Reading passage:
Sunday, February 29, 2004


(Cloisters, St John’s college)


“Play” (an entry for )

Being in a play. At heart, I think I may be a performer. Probably a revelation to no-one but me (“So, you debate, act, blog and want to teach? A performer? Never!”)

But I really didn’t expect to wind up doing a second play this year. I thought my return to uni had to feature at least one play, but that was going to be it: the end of my board-treading. Who was I kidding?

I didn’t think I’d have time for it – but I am enjoying it immensely (despite the perils of morning rehearsals every Saturday). It’s a wonderful part of being a full time student again, having the chance to get in touch with half-neglected parts of yourself, like the 10-year dormant high-school student who was so terribly into drama.

Also doubling several roles in a farce is just marvellous, “The Golden Ass” is a really clever script – textually very clever, but just so entirely mad, especially by the time you reach the stories within stories within stories.

Having time to play. I like the fact that I feel, well, alive at the moment. I feel break-neck busy - which I suppose is the nature of short, intense, eight-week terms – but the work/lifestyle balance does not get much better than being a student again. Especially when, as a foreigner in Cambridge, you have so many excuses to play the tourist.

List of tasks:
• a. List every activity named in the imagined reply in the blog post that starts with "So, you debate".
• b. Repeat the part of the blog post from "(Cloisters, St John’s" to "was I kidding?".
• c. Answer these questions from the blog post:
(i) When are rehearsals held?
(ii) What is the title of the script?
(iii) How long are the terms?
The data that follows has no connection to the blog post.

Supplied information:

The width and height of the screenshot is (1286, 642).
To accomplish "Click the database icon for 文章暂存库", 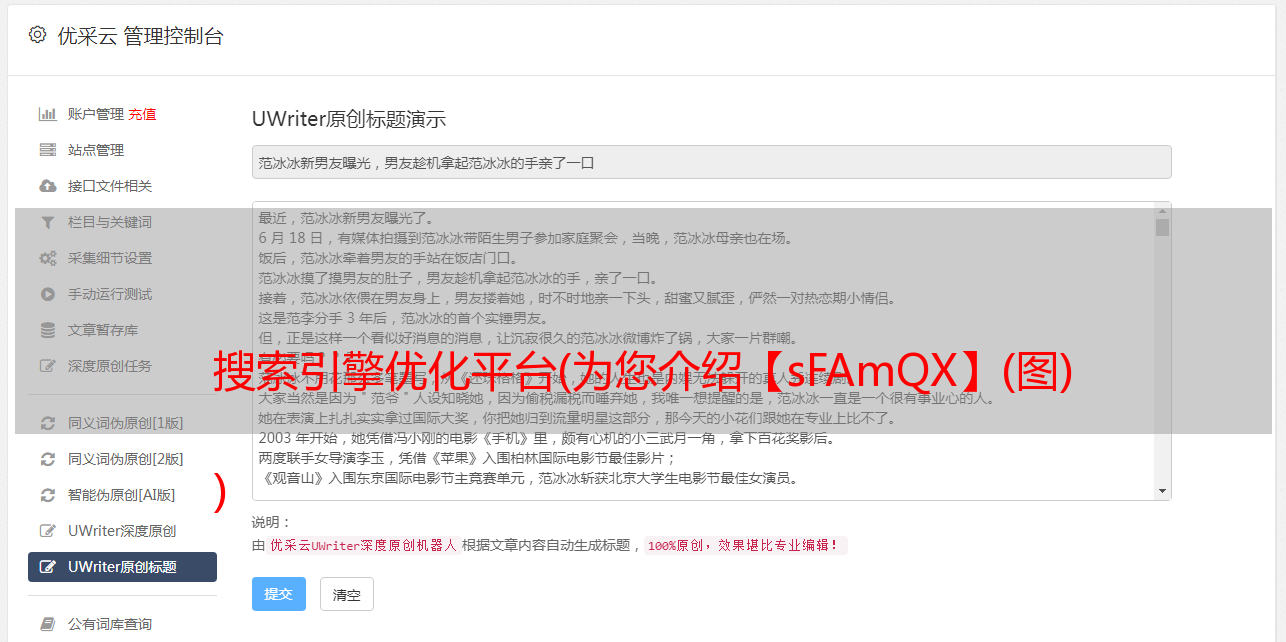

Answers given:
• a.
debate
act
blog
teach

• b.
(Cloisters, St John’s college)


“Play” (an entry for )

Being in a play. At heart, I think I may be a performer. Probably a revelation to no-one but me (“So, you debate, act, blog and want to teach? A performer? Never!”)

But I really didn’t expect to wind up doing a second play this year. I thought my return to uni had to feature at least one play, but that was going to be it: the end of my board-treading. Who was I kidding?

• c.
(i) Every Saturday morning.
(ii) "The Golden Ass."
(iii) Eight weeks.